WARN / INFO / DEBUG/ TRACE：要通知的内容。

(6) How:

FATAL / ERROR：通过日志管理工具或 Slack、SMS......（推模式）输出。
WARN / INFO / DEBUG / TRACE：通过日志管理工具或系统内部输出（拉模式）。

2. 访问日志（Access Log）

Why: 输出日志以跟踪发送和接收请求的过程。
Who: 系统本身或基础设施。
When: 在发送或接收请求时输出。
Where: 在 INFO 级别和拉模式中。
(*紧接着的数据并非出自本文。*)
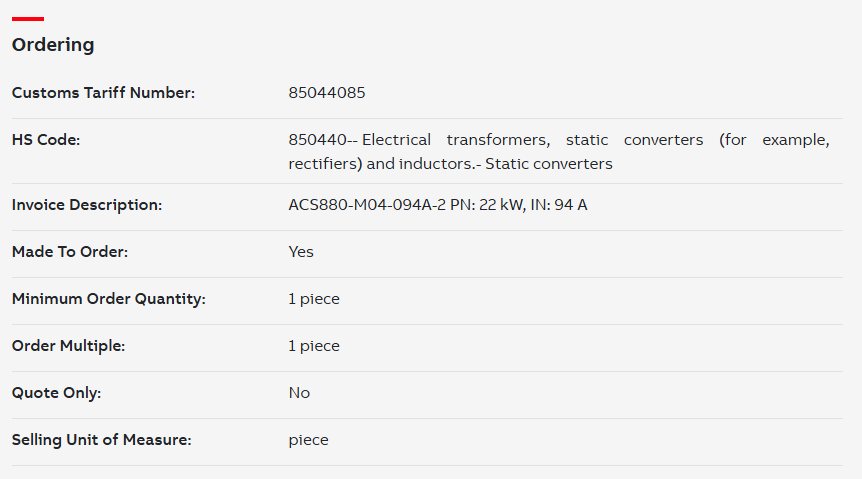Select the 1 piece Minimum Order Quantity value

(x=314, y=299)
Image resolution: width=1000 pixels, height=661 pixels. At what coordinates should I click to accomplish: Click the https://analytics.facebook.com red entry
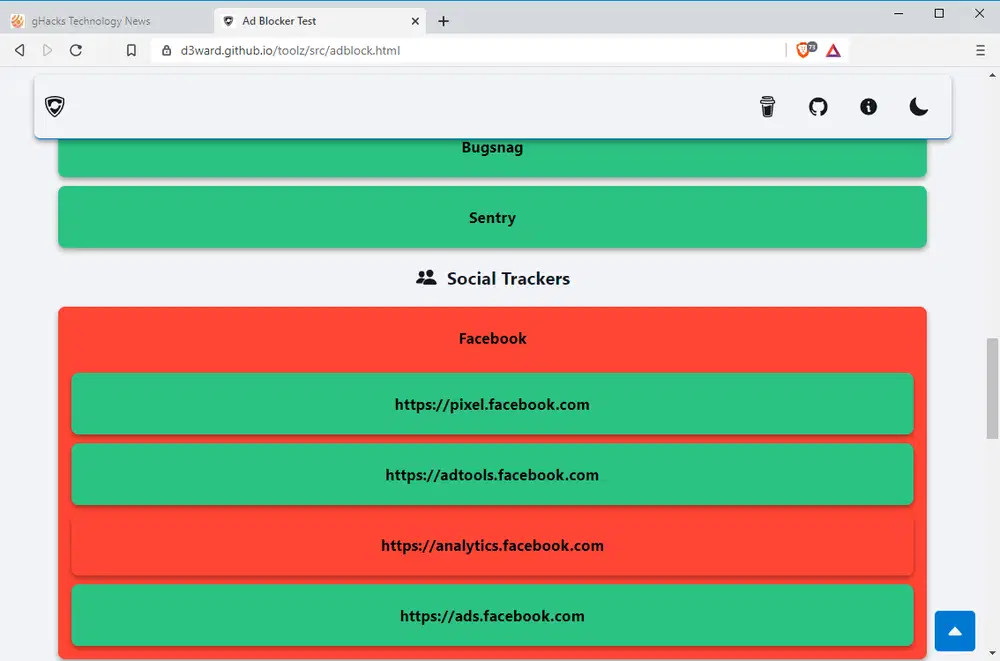point(492,546)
由于日志量可能很大，必须注意查找日志的速度。
What: 输出谁、如何、何时进入系统。
How: 根据目的不同，可能会有一些差异。

3. 操作日志（Action Log）

Why: 分析用户操作，从而在此基础上改进服务。
Who: 系统本身或外部工具。
When: 某些操作发生时。
Where: 日志分析工具（BigQuery 等）。
What: 取决于目的。
How: 根据目的不同，可能会有一些差异。

4. 认证日志（Auth Log）

Why: 跟踪用户验证的输出。
Who: 系统本身。
When: 验证用户。
Where: 在 INFO 级别和拉模式中。
What: 输出认证的时间、用户、方式。
How: 根据认证方法不同，可能会有一些差异。

四、示例

概念就介绍到这里，下面来看一个示例项目。

有关代码的更多详情，请参阅Github[2]。

1. 选择日志库

我选择 log4js[3] 库，原因很简单，因为 log4js 构建日志级别的方式与我的想法一致。

2. 实施

步骤 1 - 定义日志类

首先定义日志类：

class Logger {
  public default: log4js.Logger;
  public system: log4js.Logger;
  public api: log4js.Logger;
  public access_req: log4js.Logger;
  public access_res: log4js.Logger;
  public sql: log4js.Logger;
  public auth: log4js.Logger;

  public fatal: log4js.Logger;
  public error: log4js.Logger;
  public warn: log4js.Logger;
  public info: log4js.Logger;
  public debug: log4js.Logger;
  public trace: log4js.Logger;

constructor() {
    log4js.configure(loggerConfig);

    this.system = log4js.getLogger('system');
    this.api = log4js.getLogger('api');
    this.access_req = log4js.getLogger('access_req');
    this.access_res = log4js.getLogger('access_res');
    this.sql = log4js.getLogger('sql');
    this.auth = log4js.getLogger('auth');

    this.fatal = log4js.getLogger('fatal');
    this.fatal.level = log4js.levels.FATAL;

    this.error = log4js.getLogger('error');
    this.error.level = log4js.levels.ERROR;

    this.warn = log4js.getLogger('warn');
    this.warn.level = log4js.levels.WARN;

    this.info = log4js.getLogger('info');
    this.info.level = log4js.levels.INFO;

    this.debug = log4js.getLogger('debug');
    this.debug.level = log4js.levels.DEBUG;

    this.trace = log4js.getLogger('trace');
    this.trace.level = log4js.levels.TRACE;
  }
}

在 Logger 类中定义了日志级别：

fatal
error
warn
info
debug
trace

基于此，我又定义了日志类型：

system
api
access_req
access_res
sql
auth

第 2 步 - 将 Logger 应用到项目中

将 Logger 类应用到由 NestJS[4] 框架实现的项目中。

通过 NestJS 的 Interceptor（拦截器[5]）功能，将日志类注入到项目中。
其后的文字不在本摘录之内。